O Governo reviu em baixa a taxa do desemprego para 14,7% no Orçamento Retificativo, ao invés dos 17,7% previstos no Orçamento do Estado inicial, avança o Expresso.

É uma folga de quase 500 milhões de euros, que compensa o chumbo do Tribunal Constitucional aos cortes salariais da administração pública.

A reposição salarial dos trabalhadores do Estado representa um acréscimo de cerca de 400 milhões de euros, um valor pouco abaixo dos 500 milhões que o Governo prevê poupar nos encargos com o pagamento em subsídios de desemprego este ano.

De acordo com a execução orçamental de julho, o Estado poupou 250 milhões de euros em subsídios de desemprego nos primeiros sete meses do ano. A manter-se o ritmo de descida da taxa, o Executivo pode arrecadar mais 177 milhões até dezembro.

Segundo os dados do Eurostat, a taxa de desemprego em Portugal recuou para 14,1% em junho. Os dados do Instituto Nacional de Estatística mostram que no segundo trimestre a taxa de desemprego caiu para os 13,9%.

O Orçamento Retificativo, aprovado em Conselho de Ministros esta terça-feira, será remetido à Assembleia da República esta quinta-feira, dia em que o Governo vai apresentar o documento à comunicação social.
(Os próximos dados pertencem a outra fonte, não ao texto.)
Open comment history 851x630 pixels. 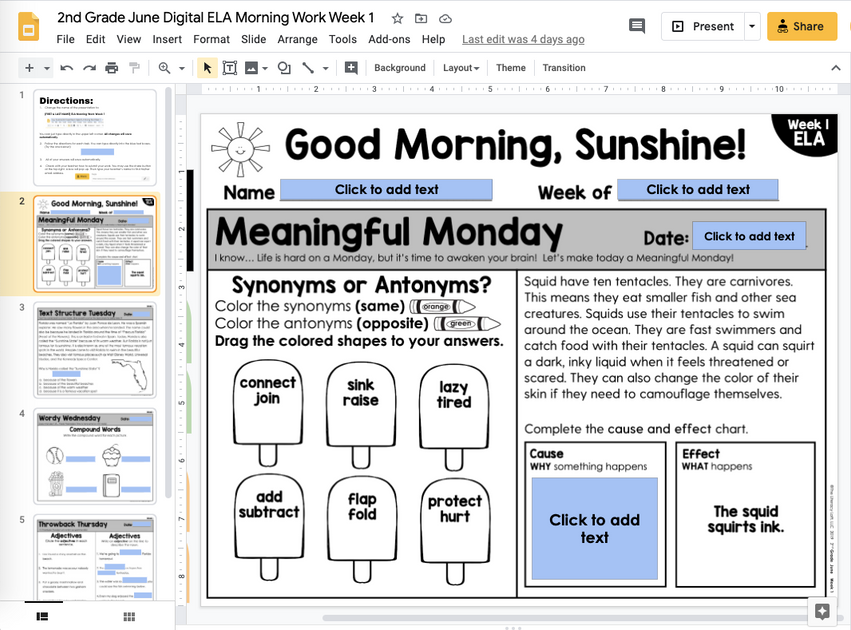[x=637, y=26]
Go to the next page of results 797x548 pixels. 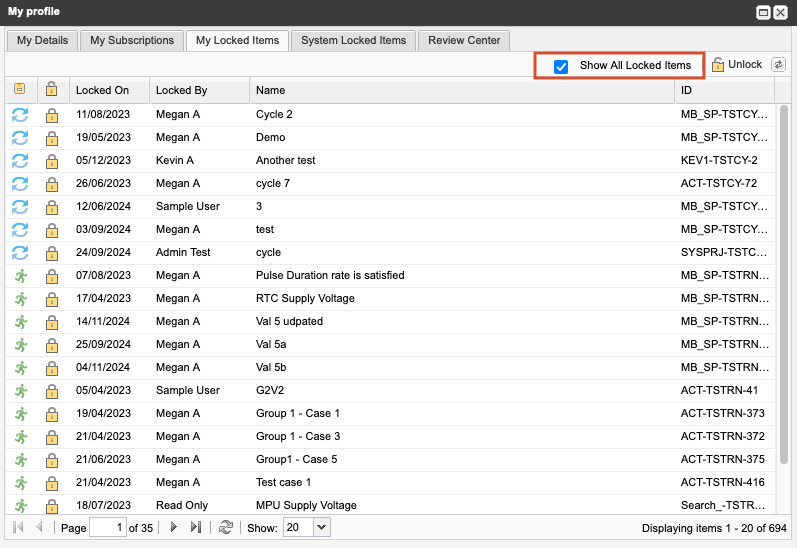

Sabe-se para já que o Executivo não incluiu qualquer aumento de impostos. E assegura que o documento «garante o cumprimento do objetivo de 4% para o défice público no corrente ano, corrigindo os efeitos decorrentes da decisão de inconstitucionalidade proferida pelo Tribunal Constitucional sobre algumas normas» do Orçamento de Estado para este ano.

O Executivo explica que «a revisão dos tetos orçamentais é acomodada pela evolução positiva do emprego e consequente redução da despesa com prestações e melhoria da receita fiscal e de contribuições para a segurança social, e pelo controlo das rubricas de despesa fora da despesa com pessoal».